Tom Williams | CQ-Roll Call, Inc. | Getty Images
Sen. Catherine Cortez Masto, D-Nev., is calling on the Federal Election Commission to require campaigns to send illegal campaign contributions to the U.S. Treasury instead of refunding the money to the original donor.
Cortez Masto’s call for the new FEC rule comes after numerous foreign donors and companies have been caught making illegal campaign donations. Under current rules, the donors have to pay a fine but can get their funds returned in full if a campaign chooses to return them.
“Requiring the disgorgement of illegally contributed funds to the U.S. Treasury—rather than their return to donors—will create material consequences that will help deter illegal behavior,” Cortez Masto wrote to the FEC in a letter dated Tuesday and first reviewed by CNBC.

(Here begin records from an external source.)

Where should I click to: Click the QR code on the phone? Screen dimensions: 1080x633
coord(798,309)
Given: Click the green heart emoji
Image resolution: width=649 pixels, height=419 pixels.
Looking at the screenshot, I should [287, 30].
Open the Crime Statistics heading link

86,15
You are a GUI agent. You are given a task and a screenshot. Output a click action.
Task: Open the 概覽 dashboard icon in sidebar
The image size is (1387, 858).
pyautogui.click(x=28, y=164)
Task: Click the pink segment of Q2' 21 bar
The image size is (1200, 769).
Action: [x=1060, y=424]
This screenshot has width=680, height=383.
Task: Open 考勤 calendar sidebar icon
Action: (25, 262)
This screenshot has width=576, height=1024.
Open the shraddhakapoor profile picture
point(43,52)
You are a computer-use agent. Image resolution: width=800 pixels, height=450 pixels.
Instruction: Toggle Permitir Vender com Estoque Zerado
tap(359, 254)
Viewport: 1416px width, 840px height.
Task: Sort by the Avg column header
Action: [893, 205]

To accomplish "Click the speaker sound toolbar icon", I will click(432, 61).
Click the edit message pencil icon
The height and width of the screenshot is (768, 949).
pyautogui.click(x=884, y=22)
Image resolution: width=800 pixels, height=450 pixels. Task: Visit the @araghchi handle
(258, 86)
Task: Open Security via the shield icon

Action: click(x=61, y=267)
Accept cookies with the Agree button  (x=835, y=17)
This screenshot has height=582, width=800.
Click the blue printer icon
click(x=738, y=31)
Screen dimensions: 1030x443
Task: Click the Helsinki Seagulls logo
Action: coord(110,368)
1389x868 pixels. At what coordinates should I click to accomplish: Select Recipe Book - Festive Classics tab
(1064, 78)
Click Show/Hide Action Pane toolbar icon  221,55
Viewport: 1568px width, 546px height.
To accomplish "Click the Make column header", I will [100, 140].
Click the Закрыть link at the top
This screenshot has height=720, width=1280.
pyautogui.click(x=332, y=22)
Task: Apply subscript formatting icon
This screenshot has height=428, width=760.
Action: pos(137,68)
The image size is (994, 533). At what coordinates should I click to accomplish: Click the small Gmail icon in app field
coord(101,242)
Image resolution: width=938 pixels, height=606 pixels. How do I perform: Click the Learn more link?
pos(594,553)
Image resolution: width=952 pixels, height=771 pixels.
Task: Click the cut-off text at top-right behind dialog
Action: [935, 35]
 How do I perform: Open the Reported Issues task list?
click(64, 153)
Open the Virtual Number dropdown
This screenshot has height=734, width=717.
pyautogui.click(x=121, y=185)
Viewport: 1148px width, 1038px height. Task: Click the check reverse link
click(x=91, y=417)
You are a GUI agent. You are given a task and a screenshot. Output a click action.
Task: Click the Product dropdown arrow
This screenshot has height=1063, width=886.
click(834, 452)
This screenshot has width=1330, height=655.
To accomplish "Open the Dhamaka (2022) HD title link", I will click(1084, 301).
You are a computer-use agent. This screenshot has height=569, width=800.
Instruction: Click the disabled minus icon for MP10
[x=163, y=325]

Cortez Masto points to an instance when Barry Zekelman, a Canada-based steel industry magnate, illegally helped funnel $1.75 million in his company’s money to a pro-Trump super PAC, America First Action, according to the commission. The billionaire was fined $975,000, a sum entities controlled by Zekelman will pay, according to The New York Times.
The contributions came in 2018 from a Pennsylvania-based subsidiary of Zekelman’s company called Wheatland Tube. The FEC said the funds were an illegal donation made by a foreign national.
Still, as Cortez Masto points out, the fine could have limited impact on Zekelman as the illegal contribution was expected to be refunded in full.
A representative for America First Action told CNBC that the $1.75 million donation “was refunded.” The PAC representative later showed CNBC an FEC filing that confirms Wheatland Tube received the $1.75 million refund last year.
An attorney for Zekelman did not immediately respond to a request to comment.
The FEC said it was accepting public comments on possible rule changes around the return of illegal campaign contributions, and would publish the feedback when the comment period ends.
Though Cortez Masto does not mention cryptocurrency exchange FTX or its co-founder Sam Bankman-Fried in her letter, his contributions to campaigns could come under the same scrutiny by the FEC if it enacted such a rule.
Federal authorities previously charged Bankman-Fried with using what they said was tens of millions of dollars of misappropriated customer funds to make illegal political donations to both Democratic and Republican candidates.